== Task description ==
In the forum thread about the London Marathon pacers, what pace per mile does Northerner say a 7.5-hour marathon works out to?

== Passage ==
++++++++++

# London marathon runners 'called fat and slow' by contractors



## Northerner (May 2, 2019)

One of the official pacers at the London Marathon has said she and fellow runners were treated "horrifically" during the race.

Liz Ayres was asked to run the course in 7.5 hours to aid participants.

She said runners were called "fat" and "slow" by contractors and volunteer marshals - and one woman received chemical burns from the clean-up operation that began around them.

Marathon organisers said they were "very sorry to hear" of her experience.

*'Runners crying'*
Like many other marathons, London asks volunteers to run at specific paces during the race as a timing aid for those participating.

This was the first year the London Marathon had recruited people to run at paces slower than six hours.

https://www.bbc.co.uk/news/uk-england-london-48125731

I read this lady's account the other day on FB and I was utterly appalled by the way these people were treated  Why ask for official pacers at 7.5 hours if you are going to treat them like this? It may be slow compared to many, but it's 17 mins/mile and that's a pretty brisk walking pace - and 26.2 miles is one hell of a distance, however used we may have become to seeing people run it, it is a massive achievement for anyone. Bearing in mind also that the slower runners are on their feet for much, much longer - the winners were practically home by the time the ones at the back got over the start line. The sheer effort and will to keep going, especially when being harassed  like this is astonishing and they thoroughly deserve their medals. A huge apology is owed, and the offer of a free entry into the next race should be offered, at the very least.


----------



## Sally71 (May 2, 2019)

My immediate answer would be "well at least I am in the race and attempting to do something about my fitness, what about you?"  In fact I think the people at the back are even more heroic than the elite runners who do it in two hours, just for having a go and making the effort, because I know I couldn't!  And, like you say, because for them the whole thing lasts so much longer!  I hope they find who made such awful comments and punish them accordingly


----------



## Sally71 (May 2, 2019)

Actually as an aside @Northerner - how do the pacers know how fast to run?  Do they pick people who expect to do the marathon in a certain time at their natural rhythm, or do they have some sort of GPS or pedometer-type technology to tell them how fast to run?  Sorry if it's a dumb question, I'm just curious and know nothing about this sort of stuff


----------



## Northerner (May 2, 2019)

Sally71 said:


> Actually as an aside @Northerner - how do the pacers know how fast to run?  Do they pick people who expect to do the marathon in a certain time at their natural rhythm, or do they have some sort of GPS or pedometer-type technology to tell them how fast to run?  Sorry if it's a dumb question, I'm just curious and know nothing about this sort of stuff


The pacers are generally experienced runners who are able to estimate pace very well, plus they probably do mostly have GPS watches these days to ensure they run to a fairly consistent pace. They generally know the places where they might be able to push a bit faster in order to 'bank' time for later, slower parts of the race  I've been running for 35 years and you do learn to get pretty good at estimating your pace to within a few seconds per mile!

++++++++++

== Provided material ==

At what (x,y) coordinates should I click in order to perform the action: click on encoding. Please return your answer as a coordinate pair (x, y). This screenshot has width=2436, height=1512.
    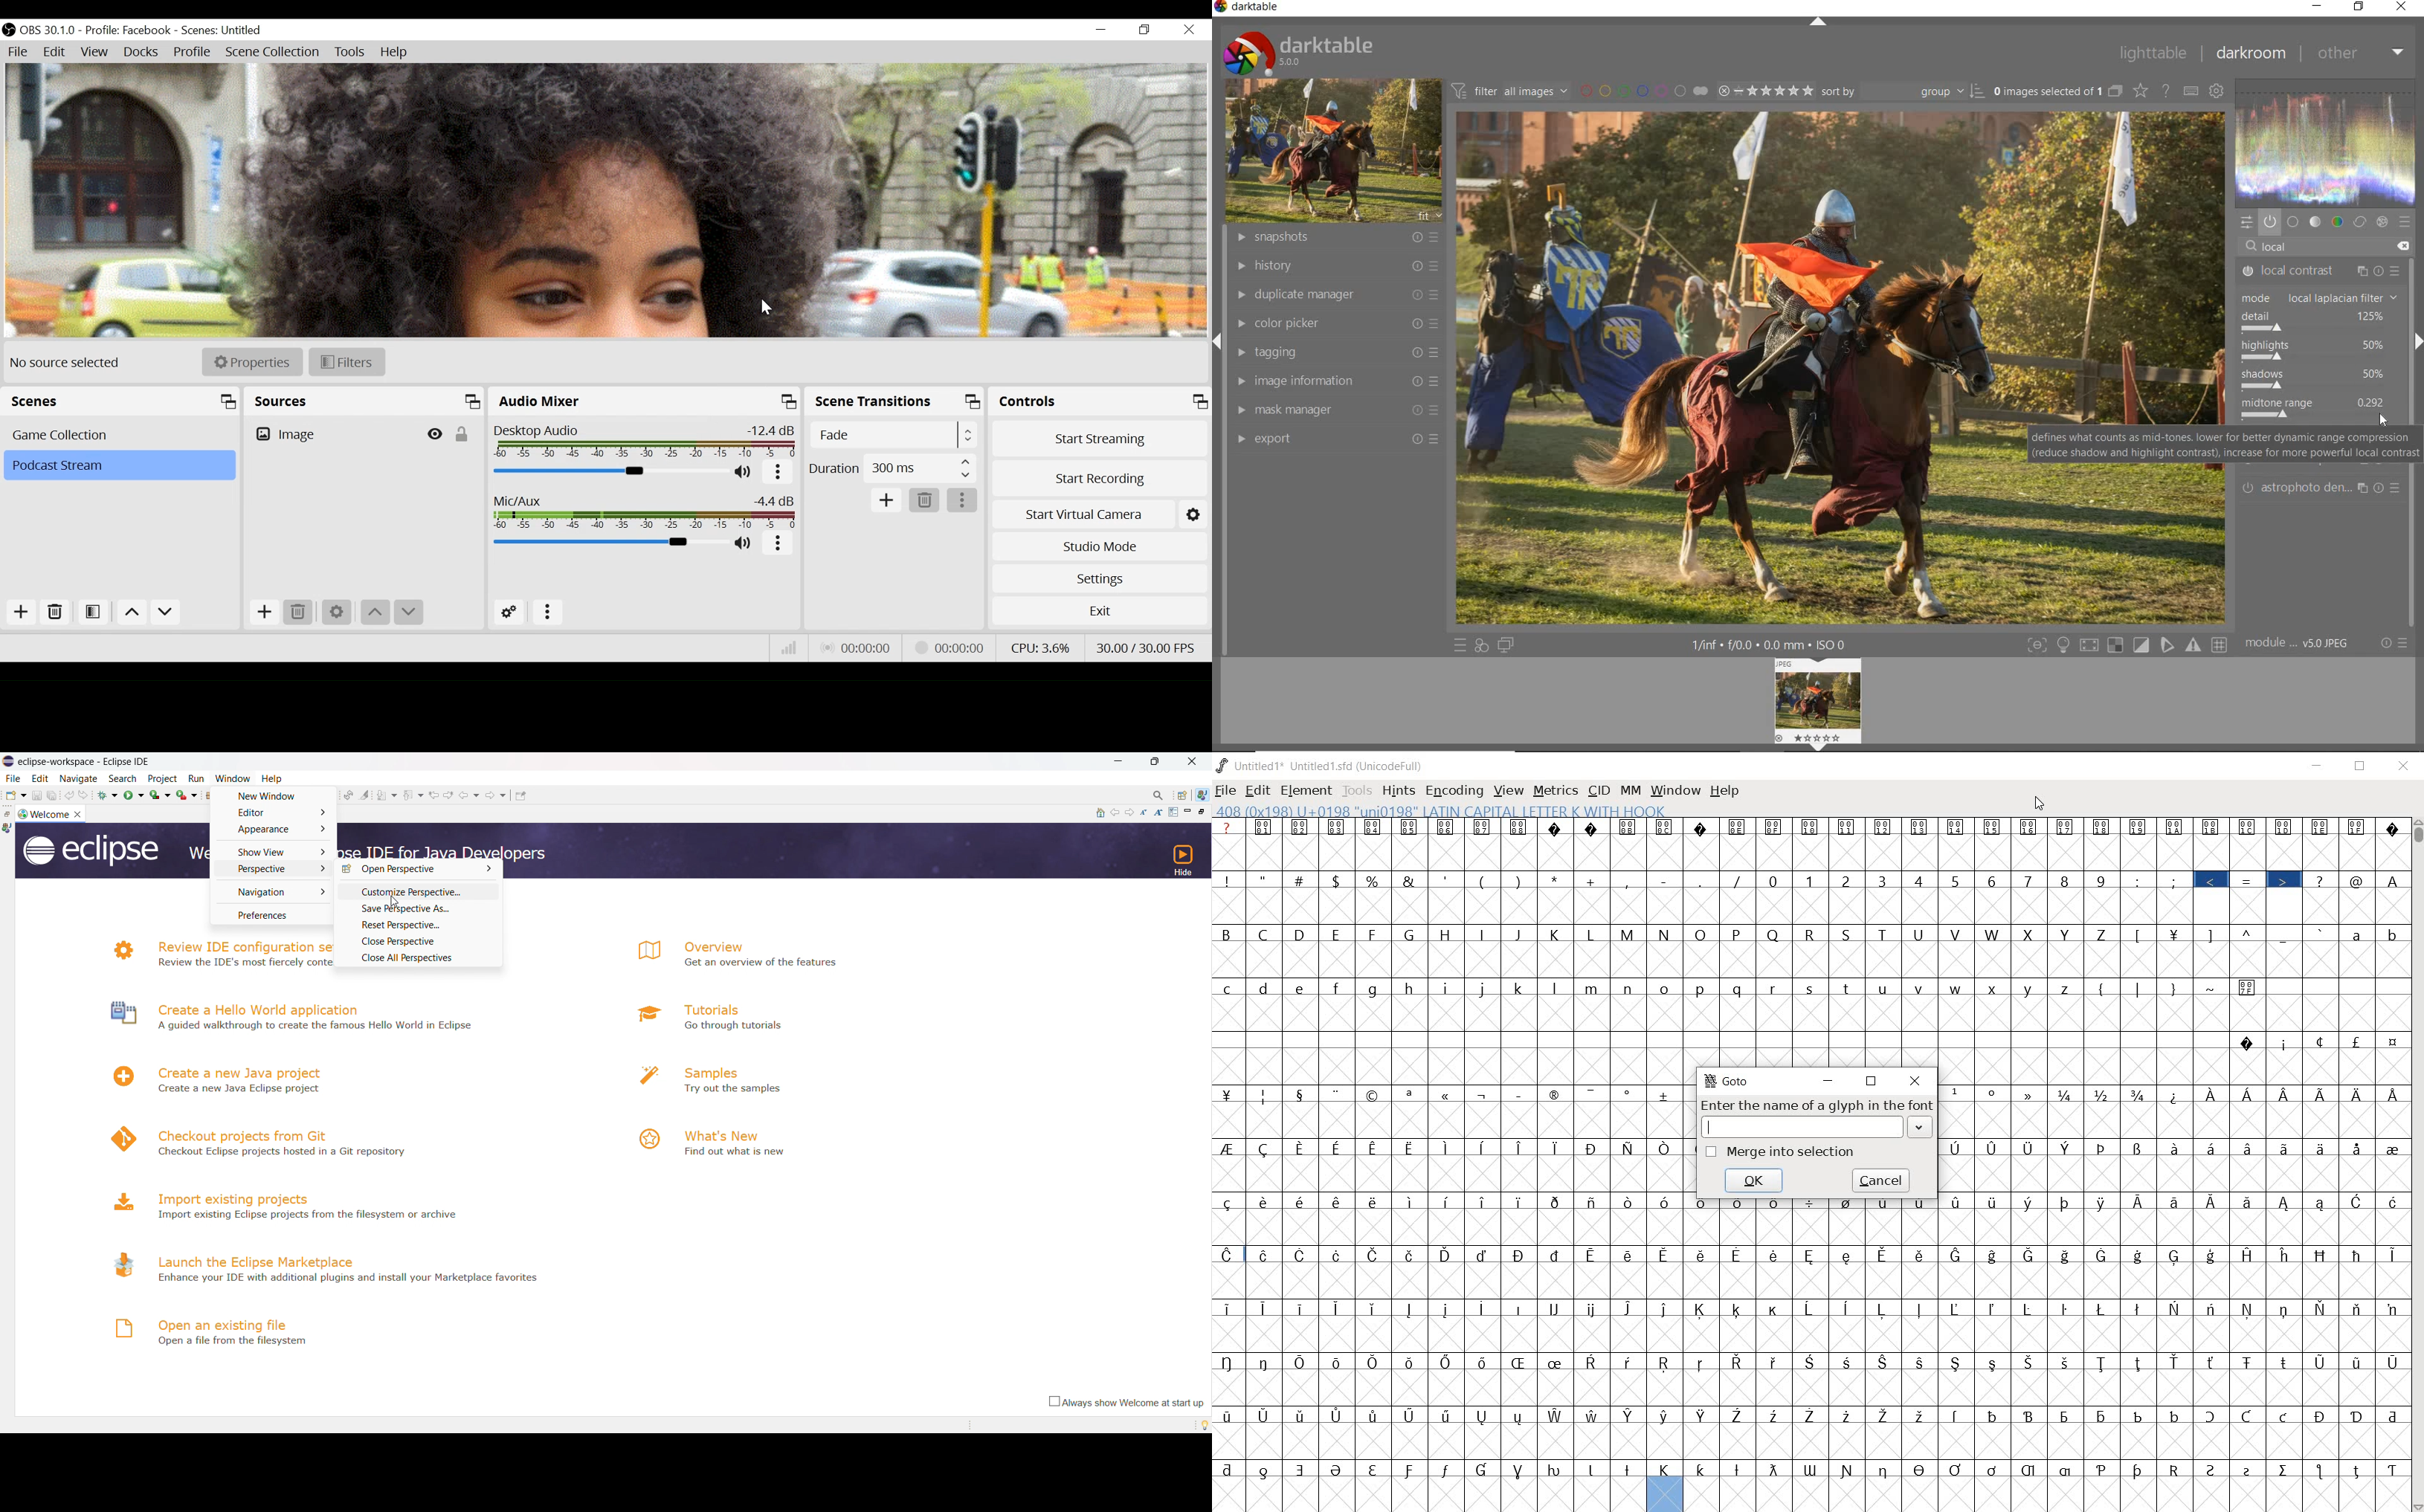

++++++++++

== Solution for this exercise ==
17 minutes per mile.